Aucun scenario alternatif au plan d’économie n’est évoqué, et pour cause il n’est pas proposé de critères pour le construire, alors qu’ils sont là, sous notre nez : si l’on veut être compatible avec la COP21, (le CAFE qui ne concerne que la phase d’usage du véhicule ne suffit pas), il faudrait réduire chaque année nos émissions de GES (Gaz à Effet de Serre) de -7 %. On patine à -3 %. La convention citoyenne nous incite diagnostiquer et réduire les écocides auxquels nous contribuons, s’y est-on vraiment engagé à fond ? On peine à s’engager sur un 30% de matériaux recyclables/renouvelables, et s’y on chiffrait un scénario à 75% ? Nous faisons une bonne partie de notre bénéfice sur ce que l’on nomme les « externalités négatives » (en gros des impacts qu’on ne paye pas), et si on décidait de les internaliser ? Voilà des enjeux qui mériteraient de sérieuses études et le chiffrage des ressources humaines et des compétences qu’il faudrait pour les réussir. Est-ce vraiment le moment de disperser façon puzzle les ressources d’ingénierie ?

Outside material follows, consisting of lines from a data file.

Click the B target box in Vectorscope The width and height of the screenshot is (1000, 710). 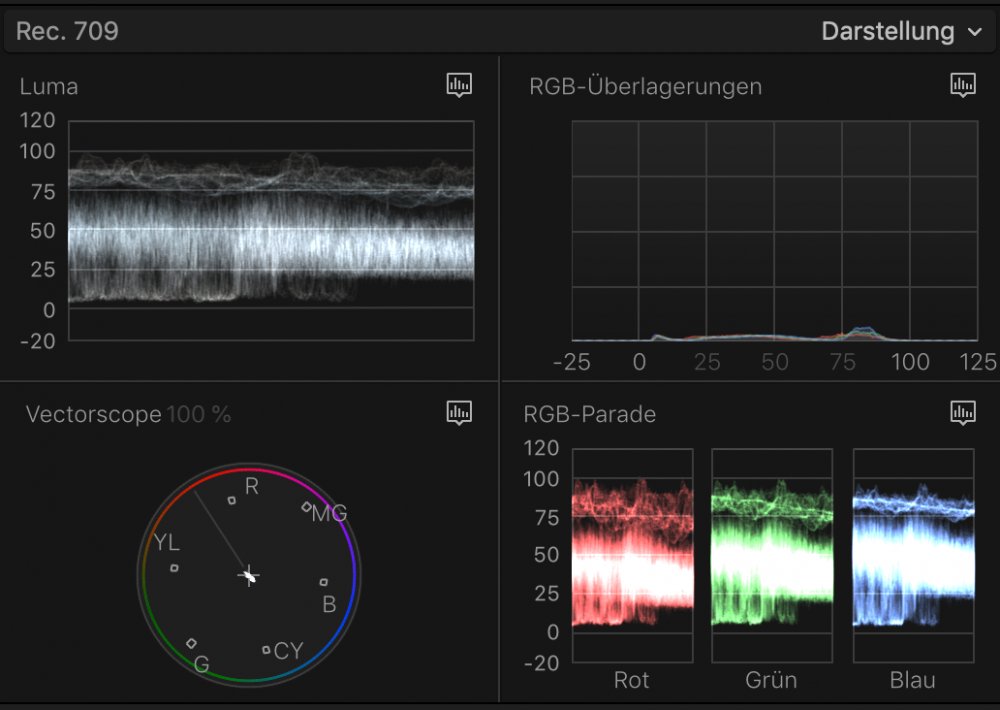point(323,581)
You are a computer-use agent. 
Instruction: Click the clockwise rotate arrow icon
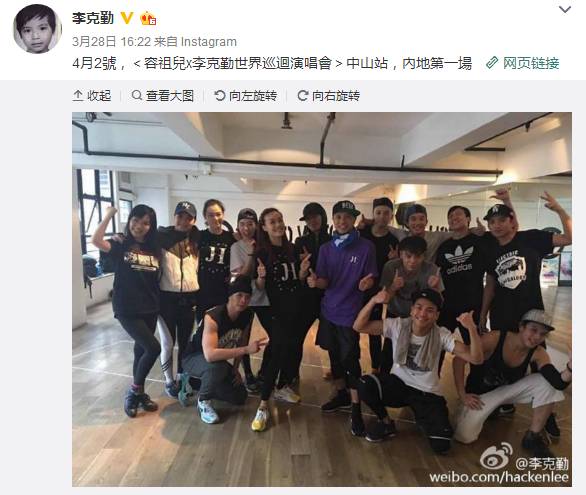tap(303, 96)
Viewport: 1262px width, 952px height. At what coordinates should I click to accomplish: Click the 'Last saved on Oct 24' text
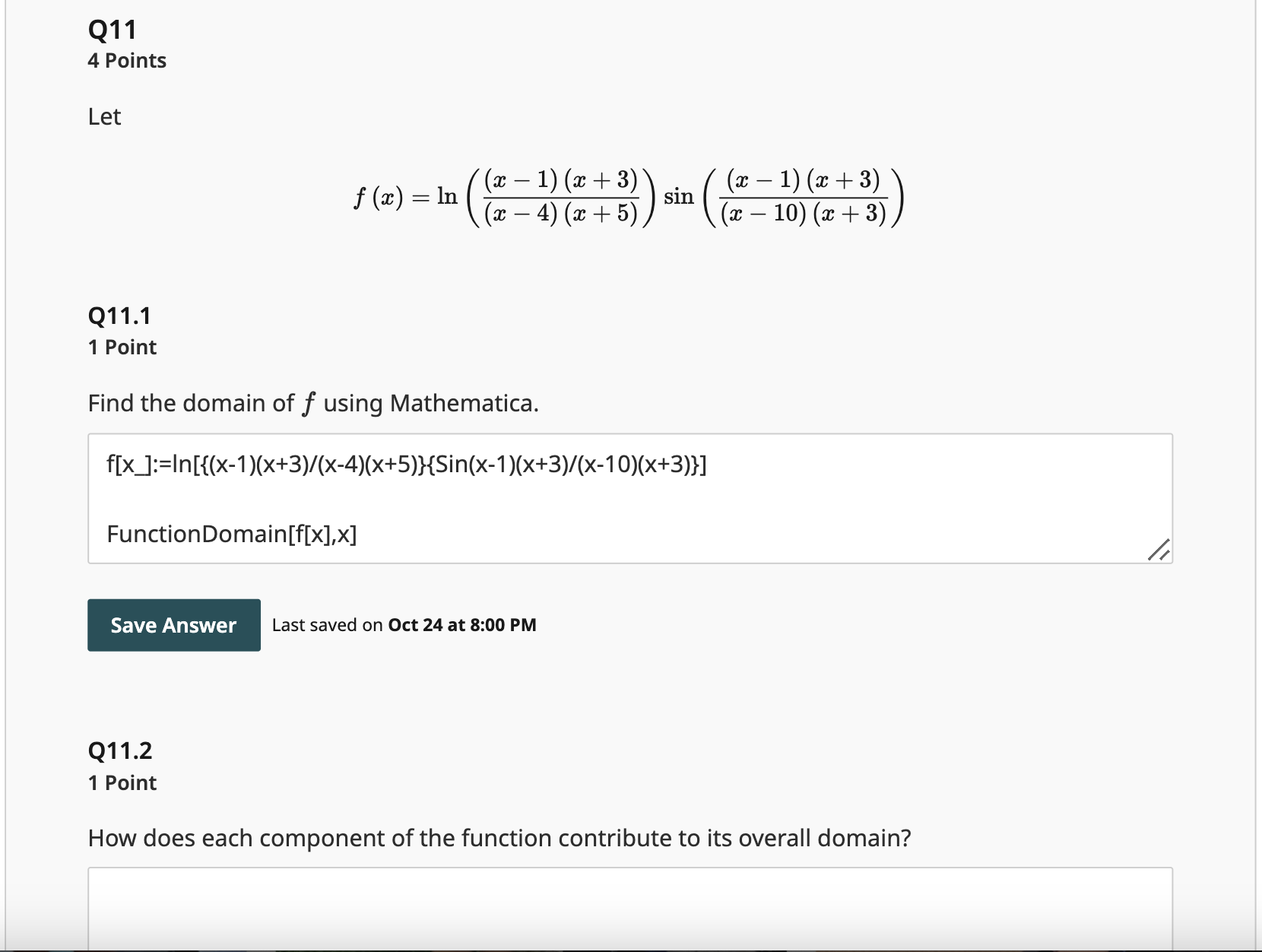(x=404, y=625)
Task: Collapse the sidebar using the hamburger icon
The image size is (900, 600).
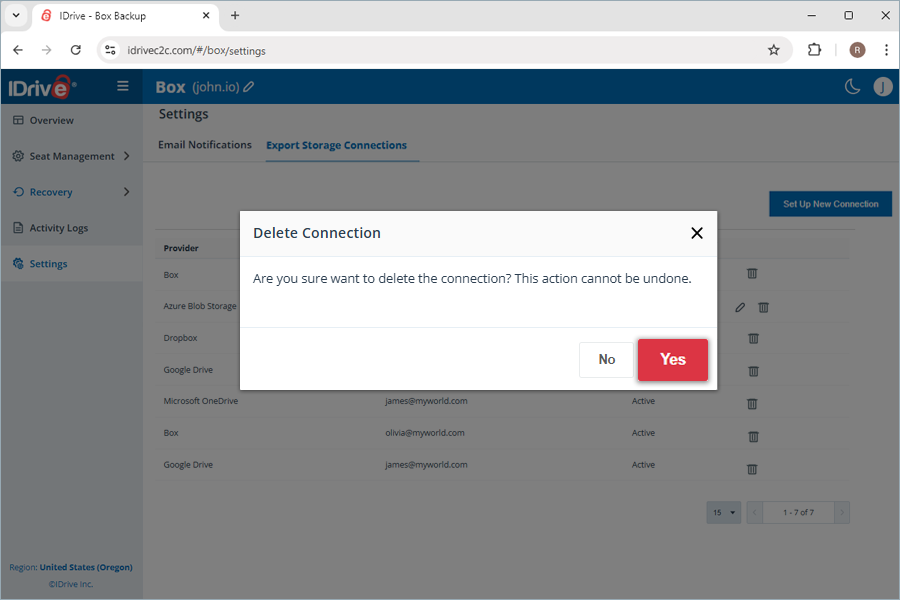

Nos dirigeants sont mandatés pour faire du profit coute que coute, ce n’est donc pas d’eux qu’il faut attendre un changement de système de valeur. A terme, seul un changement du modèle de gouvernance de l’entreprise pourrait rééquilibrer les pouvoir du capital et des salariés. Et nous, citoyens salariés, sommes tous concernés et avisés, parce que l’on pense quotidiennement aux générations qui viennent et à ce que l’on va leur laisser tant sur le plan des conséquences des inégalités sociales que de la dégradation de la planète. »
PB, ingénieur et salarié Renault au Technocentre, le 12 septembre 2020.